Neevel next argues the prosecutor misstated the law while cross-examining Neevel and in his closing argument. That issue is not properly preserved for appeal because there was no contemporaneous objection. See State v. Guzman, 2001 WI App 54, ¶25, 241 Wis. 2d 310, 624 N.W.2d 717. In addition, the prosecutor’s questions and argument did not improperly define self-defense. The prosecutor said deadly force in self-defense can only be used when someone is threatened with deadly force. Neevel contends these statements were defective because the law allows deadly force to be used when there is a threat of great bodily harm to the defendant or others. However, Neevel’s argument is based on a narrow interpretation of the term “deadly force.” Deadly force is not force that always results in death. It is a violent action known to create a substantial risk of causing death or serious bodily harm. See Black’s Law Dictionary 656 (7th ed. 1999). The Model Penal Code defines deadly force as “force (a) which its user uses with the intent to cause death or serious bodily injury to another or (b) which he knows creates a substantial risk of death or serious bodily injury to another.” 2 Wayne Lafave, Substantive Criminal Law § 10.4 at 144 (2nd ed. 2003). The prosecutor’s statements regarding “deadly force” do not contradict the statutes if these definitions are taken into consideration.
Cumulative Effect of Errors
Finally, we reject Neevel’s argument that the cumulative effect of these alleged errors justifies a new trial. He established neither error nor prejudice from the alleged errors. As a result, no new trial is warranted.
By the Court.—Judgment and order affirmed.
This opinion will not be published. See Wis. Stat. Rule 809.23(1)(b)5. (2011-12).
1. See McMorris v. State, 58 Wis. 2d 144, 205 N.W.2d 559 (1973).
2. Under Wis. Stat. § 939.48(1), perfect self-defense is a complete affirmative defense to any charge of homicide if the following two objective conditions are present: (1) the person reasonably believed that an interference with his person involved the danger of imminent death or great bodly harm; and (2) the person reasonably believed that it was necessary to use force which was intended or likely to cause death or great bodily harm to prevent or terminate that interference. State v. Head, 2002 WI 99, ¶64, 255 Wis. 2d 194, 648 N.W.2d 413; Wis Ji—Criminal 1017.

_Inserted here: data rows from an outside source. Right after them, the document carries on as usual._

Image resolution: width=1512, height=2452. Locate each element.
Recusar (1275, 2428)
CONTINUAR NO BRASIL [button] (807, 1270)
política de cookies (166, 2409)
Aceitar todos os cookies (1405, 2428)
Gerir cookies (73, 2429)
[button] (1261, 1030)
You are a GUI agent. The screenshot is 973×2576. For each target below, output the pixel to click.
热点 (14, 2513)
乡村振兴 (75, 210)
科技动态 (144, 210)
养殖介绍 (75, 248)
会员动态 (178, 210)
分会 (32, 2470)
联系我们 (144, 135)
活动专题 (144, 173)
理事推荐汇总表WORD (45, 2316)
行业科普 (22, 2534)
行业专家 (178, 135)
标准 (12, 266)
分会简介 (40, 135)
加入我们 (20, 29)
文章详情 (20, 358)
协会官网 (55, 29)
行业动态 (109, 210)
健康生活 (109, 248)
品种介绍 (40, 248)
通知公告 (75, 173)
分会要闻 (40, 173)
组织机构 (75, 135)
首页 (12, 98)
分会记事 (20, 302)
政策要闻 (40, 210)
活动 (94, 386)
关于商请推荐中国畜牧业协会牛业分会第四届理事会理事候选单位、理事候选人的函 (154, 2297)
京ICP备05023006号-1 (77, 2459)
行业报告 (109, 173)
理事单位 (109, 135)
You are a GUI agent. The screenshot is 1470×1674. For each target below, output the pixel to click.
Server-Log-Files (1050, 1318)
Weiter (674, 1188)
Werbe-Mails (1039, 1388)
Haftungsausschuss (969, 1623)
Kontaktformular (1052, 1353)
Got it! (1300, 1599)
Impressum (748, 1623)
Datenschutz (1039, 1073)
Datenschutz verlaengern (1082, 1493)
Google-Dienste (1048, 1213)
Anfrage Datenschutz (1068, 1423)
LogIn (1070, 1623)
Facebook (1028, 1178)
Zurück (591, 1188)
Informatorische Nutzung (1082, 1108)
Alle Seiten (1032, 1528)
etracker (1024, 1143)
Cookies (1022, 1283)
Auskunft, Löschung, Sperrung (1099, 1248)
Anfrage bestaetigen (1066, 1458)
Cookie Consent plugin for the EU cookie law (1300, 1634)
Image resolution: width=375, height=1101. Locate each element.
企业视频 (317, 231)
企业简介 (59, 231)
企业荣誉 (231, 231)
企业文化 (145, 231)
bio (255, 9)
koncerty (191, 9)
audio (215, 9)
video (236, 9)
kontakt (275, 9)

Under Wis. Stat. § 940.01(2)(b), imperfect self-defense (also known as unnecessary defensive force) mitigates first-degree intentional homicide to second-degree intentional homicide if the defendant actually believed he was in imminent danger of death or great bodily harm and actually believed that the deadly force used was necessary to defend against this danger, if either of these beliefs was not reasonable. Head, 255 Wis. 2d 194, ¶69; Wis Ji—Criminal 1017.